Italiani d’Ungheria, tra restrizioni e nuove opportunità di sviluppo

Sempre più connazionali scelgono di trasferirsi in terra magiara per lavorare, invogliati dalle possibilità economiche offerte dal Paese

ungheria

Sarà per la bandiera che accomuna nei colori Italia e Ungheria, oppure, più prosaicamente, per le favorevoli condizioni economiche che la terra magiara offre agli investitori stranieri, fatto sta che negli ultimi dieci anni l’economia ungherese parla sempre più italiano.

I lavoratori e le imprese del nostro Paese che hanno scelto l’Ungheria per il loro business sono infatti in decisa crescita: circa 2.000 aziende per un totale di oltre 26.000 addetti e quasi 2,6 miliardi di euro di fatturato aggregato. Un trend in ascesa, come dimostra ad esempio l’inaugurazione a settembre di una fabbrica di prodotti cartacei per la casa nei pressi di Esztergom, realizzata dalla lucchese Lucart. L’azienda italiana ha investito circa 19 milioni di euro per lo stabilimento ungherese, che avrà un organico iniziale di 70 dipendenti e servirà il mercato della carta per la casa del centro-est Europa.

Italiani d’Ungheria
Ma come è per un italiano lavorare e vivere oggi in Ungheria dove, economia a parte, il governo conservatore Orbán è costantemente sotto attacco per le sue posizioni su immigrazione, Unione europea e diritti umani? Lo abbiamo chiesto a Massimiliano Scaringella, avvocato romano che da alcuni anni ha aperto uno studio legale a Budapest, occupandosi di servizi alle imprese.

Avvocato Scaringella, ci può illustrare come è nata la vostra filiale ungherese?
«Il mio rapporto professionale con l’Ungheria è nato oramai molti anni fa, per legami familiari. Ho iniziato a occuparmi soprattutto di casi che riguardavano privati o aziende ungheresi in Italia e, ad un certo momento, ho avuto necessità di avere un punto di contatto fisico con la clientela nel paese magiaro.
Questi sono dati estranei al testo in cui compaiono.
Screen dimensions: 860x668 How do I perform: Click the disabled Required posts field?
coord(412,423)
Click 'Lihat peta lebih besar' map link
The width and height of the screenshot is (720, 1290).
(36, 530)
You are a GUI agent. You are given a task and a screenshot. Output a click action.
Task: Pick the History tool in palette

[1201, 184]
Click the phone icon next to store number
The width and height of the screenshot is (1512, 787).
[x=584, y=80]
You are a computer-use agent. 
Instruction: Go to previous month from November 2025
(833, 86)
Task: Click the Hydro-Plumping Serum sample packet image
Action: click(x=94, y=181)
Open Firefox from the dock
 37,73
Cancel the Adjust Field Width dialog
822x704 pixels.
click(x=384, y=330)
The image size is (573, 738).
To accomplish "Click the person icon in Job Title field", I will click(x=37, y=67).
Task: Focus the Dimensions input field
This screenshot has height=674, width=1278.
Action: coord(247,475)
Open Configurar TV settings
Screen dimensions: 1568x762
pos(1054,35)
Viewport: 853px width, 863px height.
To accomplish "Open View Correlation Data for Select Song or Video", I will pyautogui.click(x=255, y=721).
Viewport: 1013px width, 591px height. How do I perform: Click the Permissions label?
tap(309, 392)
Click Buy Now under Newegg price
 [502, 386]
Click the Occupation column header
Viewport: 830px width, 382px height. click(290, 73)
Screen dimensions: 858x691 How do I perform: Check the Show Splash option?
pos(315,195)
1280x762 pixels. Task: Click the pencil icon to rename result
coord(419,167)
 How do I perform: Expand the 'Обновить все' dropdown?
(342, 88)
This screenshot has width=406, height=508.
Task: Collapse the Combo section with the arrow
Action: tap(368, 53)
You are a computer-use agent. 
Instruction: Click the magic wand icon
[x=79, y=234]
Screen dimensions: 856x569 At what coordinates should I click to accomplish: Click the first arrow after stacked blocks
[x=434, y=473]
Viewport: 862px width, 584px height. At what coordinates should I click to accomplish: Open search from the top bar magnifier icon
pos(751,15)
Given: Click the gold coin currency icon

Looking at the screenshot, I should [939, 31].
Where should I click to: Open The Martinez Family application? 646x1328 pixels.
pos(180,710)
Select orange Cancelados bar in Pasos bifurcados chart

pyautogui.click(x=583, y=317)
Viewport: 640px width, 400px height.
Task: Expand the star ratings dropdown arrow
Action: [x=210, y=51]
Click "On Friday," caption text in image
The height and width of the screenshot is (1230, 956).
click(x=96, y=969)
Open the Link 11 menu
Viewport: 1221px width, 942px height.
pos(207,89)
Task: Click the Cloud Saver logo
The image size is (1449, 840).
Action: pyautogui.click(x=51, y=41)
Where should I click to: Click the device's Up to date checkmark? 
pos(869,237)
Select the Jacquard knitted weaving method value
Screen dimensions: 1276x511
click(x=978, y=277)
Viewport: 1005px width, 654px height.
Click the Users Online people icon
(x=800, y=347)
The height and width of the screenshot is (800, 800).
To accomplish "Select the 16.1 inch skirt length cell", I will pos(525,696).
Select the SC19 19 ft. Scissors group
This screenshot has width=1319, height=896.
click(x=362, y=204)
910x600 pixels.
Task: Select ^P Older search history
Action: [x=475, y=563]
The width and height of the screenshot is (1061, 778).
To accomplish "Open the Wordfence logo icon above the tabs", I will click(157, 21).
Questioni ereditarie o familiari, riguardanti anche gli italiani in Ungheria, sono i principali temi che interessano attualmente il nostro studio di Budapest. Inevitabile è stato quindi il confronto tra i due sistemi giudiziari, italiano e magiaro: in Ungheria i tempi della giustizia sono molto più rapidi, specie nel penale».

Scaringella a Budapest
Avvocato Massimiliano Scaringella

L’Ungheria di oggi è inevitabilmente associata alla figura di Orbán. Può spiegarci la sua posizione circa la politica di questo leader?
«
In Ungheria la politica di Orbán non è percepita come un problema. A mio giudizio il governo attuale si limita ad applicare le regole sul tema dell’immigrazione, secondo un ragionamento di questo tipo: se vieni dalla Siria puoi essere un rifugiato in fuga dalla guerra, se vieni dalla Nigeria è ovvio che non puoi esserlo».

L’economia ungherese sta attraversando un periodo di notevole vivacità. Quanto è stata stimolata dalle risorse economiche dell’Ue?
«Negli ultimi anni in Ungheria sono state realizzate diverse opere pubbliche, anche con l’utilizzo dei fondi europei; e la realizzazione di queste opere, tutte puntualmente concluse, ha favorito lo sviluppo del paese. Certo, di alcune di esse si potrà mettere in discussione l’utilità, ma comunque hanno favorito lo sviluppo economico».

Numerose multinazionali hanno scelto di aprire una sede a Budapest. Cosa ha spinto queste aziende ad investire in Ungheria?
«
In Ungheria si può avere mano d’opera specializzata a costi più bassi di molte altre nazioni, il lavoro è più flessibile e la pressione fiscale ridotta. La forza lavoro di queste società multinazionali è in buona parte costituita da non ungheresi. Inoltre, non dimentichiamo che l’Ungheria è davvero al centro dell’Europa: da Budapest, in poco tempo, si possono raggiungere molte altre capitali del Vecchio continente».

Può farci qualche esempio di settori produttivi nei quali potrebbe essere promettente investire oggi per un’azienda italiana?
«Non è semplice, ma credo molto nello sviluppo delle aree extra Budapest, in particolare punterei su investimenti nelle aree al confine con l’Austria e nella zona di Debrecen, nella parte est del paese. Altri settori interessanti sono la viticoltura e l’alimentare, per i quali potrebbero aprirsi scenari volti a valorizzare alcuni marchi presenti da anni in Ungheria ma non valorizzati all’estero».